Thursday , May 16, 2024

Crypto Dad’s Digital Dollar

We were no sooner digesting the latest—and rather dour—developments about Facebook’s Libra project than news broke last month that a group including a former chairman of the Commodity Futures Trading Commission was starting an initiative to develop a so-called digital dollar. Indeed, the group, which has enlisted the resources of the consulting firm Accenture Plc, is setting up as The Digital Dollar Foundation.

Digitizing the dollar promises faster transactions and better controls to combat money laundering. But the initiative has another important motive force. The Digital Dollar initiative is led by J. Christopher Giancarlo, who ran the CFTC from 2017 until last summer, a time during which new futures markets for Bitcoin came into being. Indeed, Giancarlo’s warm interest in the digital currency earned him, on social media, the sobriquet “Crypto Dad.”

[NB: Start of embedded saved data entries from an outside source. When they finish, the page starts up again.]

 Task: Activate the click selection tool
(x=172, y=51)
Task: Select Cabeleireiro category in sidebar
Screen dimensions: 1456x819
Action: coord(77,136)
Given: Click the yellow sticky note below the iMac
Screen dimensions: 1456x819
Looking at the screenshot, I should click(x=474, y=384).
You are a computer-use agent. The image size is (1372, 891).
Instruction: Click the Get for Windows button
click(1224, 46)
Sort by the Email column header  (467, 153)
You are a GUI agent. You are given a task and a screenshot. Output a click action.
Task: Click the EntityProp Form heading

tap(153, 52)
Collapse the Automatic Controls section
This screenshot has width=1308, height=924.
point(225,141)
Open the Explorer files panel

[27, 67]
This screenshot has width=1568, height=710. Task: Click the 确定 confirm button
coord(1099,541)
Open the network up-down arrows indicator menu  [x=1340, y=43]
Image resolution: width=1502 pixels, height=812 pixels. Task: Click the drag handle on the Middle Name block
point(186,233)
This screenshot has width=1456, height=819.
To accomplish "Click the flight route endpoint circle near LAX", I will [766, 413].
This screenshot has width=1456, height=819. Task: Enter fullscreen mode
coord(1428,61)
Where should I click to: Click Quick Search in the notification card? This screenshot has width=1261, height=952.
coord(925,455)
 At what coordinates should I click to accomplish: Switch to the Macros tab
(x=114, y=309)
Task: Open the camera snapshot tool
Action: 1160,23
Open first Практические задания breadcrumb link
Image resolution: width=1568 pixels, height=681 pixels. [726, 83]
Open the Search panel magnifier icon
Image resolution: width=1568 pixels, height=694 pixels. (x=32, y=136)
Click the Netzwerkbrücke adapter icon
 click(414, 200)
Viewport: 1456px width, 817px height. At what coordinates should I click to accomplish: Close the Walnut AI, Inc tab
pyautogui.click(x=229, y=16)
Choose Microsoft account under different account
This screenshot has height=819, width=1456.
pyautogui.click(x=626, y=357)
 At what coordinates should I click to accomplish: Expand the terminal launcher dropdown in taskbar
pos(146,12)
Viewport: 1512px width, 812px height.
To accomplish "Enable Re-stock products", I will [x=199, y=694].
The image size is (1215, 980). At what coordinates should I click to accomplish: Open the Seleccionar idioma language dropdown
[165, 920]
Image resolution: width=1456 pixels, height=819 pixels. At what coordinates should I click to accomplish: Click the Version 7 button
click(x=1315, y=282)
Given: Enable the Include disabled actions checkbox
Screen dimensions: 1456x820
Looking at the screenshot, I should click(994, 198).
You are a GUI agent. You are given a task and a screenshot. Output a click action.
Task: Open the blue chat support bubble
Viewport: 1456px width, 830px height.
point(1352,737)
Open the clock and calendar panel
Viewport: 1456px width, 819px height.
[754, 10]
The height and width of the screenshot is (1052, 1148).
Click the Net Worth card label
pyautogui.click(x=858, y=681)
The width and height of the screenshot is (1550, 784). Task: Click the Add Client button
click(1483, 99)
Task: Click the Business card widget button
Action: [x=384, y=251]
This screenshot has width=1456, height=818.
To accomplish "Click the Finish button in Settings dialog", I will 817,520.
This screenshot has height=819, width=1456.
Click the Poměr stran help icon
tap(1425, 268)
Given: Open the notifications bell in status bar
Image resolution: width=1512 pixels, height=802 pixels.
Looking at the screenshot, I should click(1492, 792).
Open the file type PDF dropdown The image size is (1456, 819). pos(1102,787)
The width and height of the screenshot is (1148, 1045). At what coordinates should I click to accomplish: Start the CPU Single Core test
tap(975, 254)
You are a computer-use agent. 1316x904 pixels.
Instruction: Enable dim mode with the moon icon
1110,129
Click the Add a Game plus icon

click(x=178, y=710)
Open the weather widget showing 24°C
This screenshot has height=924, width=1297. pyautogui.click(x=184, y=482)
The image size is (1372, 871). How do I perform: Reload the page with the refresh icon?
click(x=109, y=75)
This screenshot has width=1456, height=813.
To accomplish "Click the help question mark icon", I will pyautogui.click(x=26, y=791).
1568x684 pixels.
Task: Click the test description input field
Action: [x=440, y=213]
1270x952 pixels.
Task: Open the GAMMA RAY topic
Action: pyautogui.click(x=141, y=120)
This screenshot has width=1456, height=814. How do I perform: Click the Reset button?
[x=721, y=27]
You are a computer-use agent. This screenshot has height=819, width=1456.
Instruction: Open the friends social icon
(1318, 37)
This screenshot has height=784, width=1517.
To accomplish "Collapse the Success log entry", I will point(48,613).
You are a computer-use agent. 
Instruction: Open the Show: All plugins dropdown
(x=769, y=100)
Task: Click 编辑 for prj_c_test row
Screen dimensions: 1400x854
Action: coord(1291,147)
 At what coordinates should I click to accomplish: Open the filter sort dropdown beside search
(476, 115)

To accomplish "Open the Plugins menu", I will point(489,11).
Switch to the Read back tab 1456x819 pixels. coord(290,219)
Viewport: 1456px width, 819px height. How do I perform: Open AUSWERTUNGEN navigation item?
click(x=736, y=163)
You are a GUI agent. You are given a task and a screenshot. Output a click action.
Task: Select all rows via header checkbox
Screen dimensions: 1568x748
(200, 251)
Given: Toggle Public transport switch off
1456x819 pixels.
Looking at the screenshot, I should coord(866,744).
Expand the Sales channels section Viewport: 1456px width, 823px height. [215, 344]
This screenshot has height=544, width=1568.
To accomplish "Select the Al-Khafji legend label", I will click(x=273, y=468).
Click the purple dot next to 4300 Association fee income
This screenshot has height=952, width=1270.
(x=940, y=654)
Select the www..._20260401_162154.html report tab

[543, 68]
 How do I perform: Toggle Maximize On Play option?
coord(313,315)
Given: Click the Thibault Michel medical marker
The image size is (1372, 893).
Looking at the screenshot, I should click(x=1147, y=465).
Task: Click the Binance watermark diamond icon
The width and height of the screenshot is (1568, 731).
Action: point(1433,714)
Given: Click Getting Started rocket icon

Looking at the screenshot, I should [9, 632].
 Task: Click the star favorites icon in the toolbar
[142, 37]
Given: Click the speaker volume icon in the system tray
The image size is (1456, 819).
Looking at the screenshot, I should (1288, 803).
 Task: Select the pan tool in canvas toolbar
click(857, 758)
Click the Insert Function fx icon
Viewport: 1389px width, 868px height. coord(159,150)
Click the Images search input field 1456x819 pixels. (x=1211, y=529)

For now, specifics about the Digital Dollar proposal are sketchy. Generally speaking, it will likely be based on blockchain and, unlike Libra, subject to central-bank regulation. As with Bitcoin or Libra, it will enable money transfers to occur much as we send text messages back and forth. To develop the details, the new foundation set up the Digital Dollar Project, which is expected to fill in at least some of the blanks and start taking public comments this summer.

To be sure, other countries are reportedly developing electronic versions of their national currencies. Accenture alone has worked on such projects for Canada, the European Union, and Singapore, and appears poised to advise Sweden similarly. But there are clearly reasons for the Digital Dollar beyond fear of falling behind other nations.

One such rationale has to do with the notion, which became widespread after the Libra concept was announced, that digital currencies should not be developed and administered outside the regulatory umbrella of central banks. Indeed, critics have argued a private-sector currency launched under the auspices of a corporation, particularly one with the privacy issues raised by Facebook, poses systemic risk that may not be easy to manage. Facebook, of course, said when it launched Libra that it would ultimately be just one player among many backing and processing the new currency.

We hold no brief for Libra, but neither do we place undue confidence in the wisdom of the Federal Reserve or other central banks. Right now, too many questions swirl around the Digital Dollar concept to make a fair comparison to other forms of electronic money. For example, what will this dollar token look like, and how long will it take to build this blockchain? How secure will it be against hackers?

In the meantime, we wish the project luck and hope soon to see further details.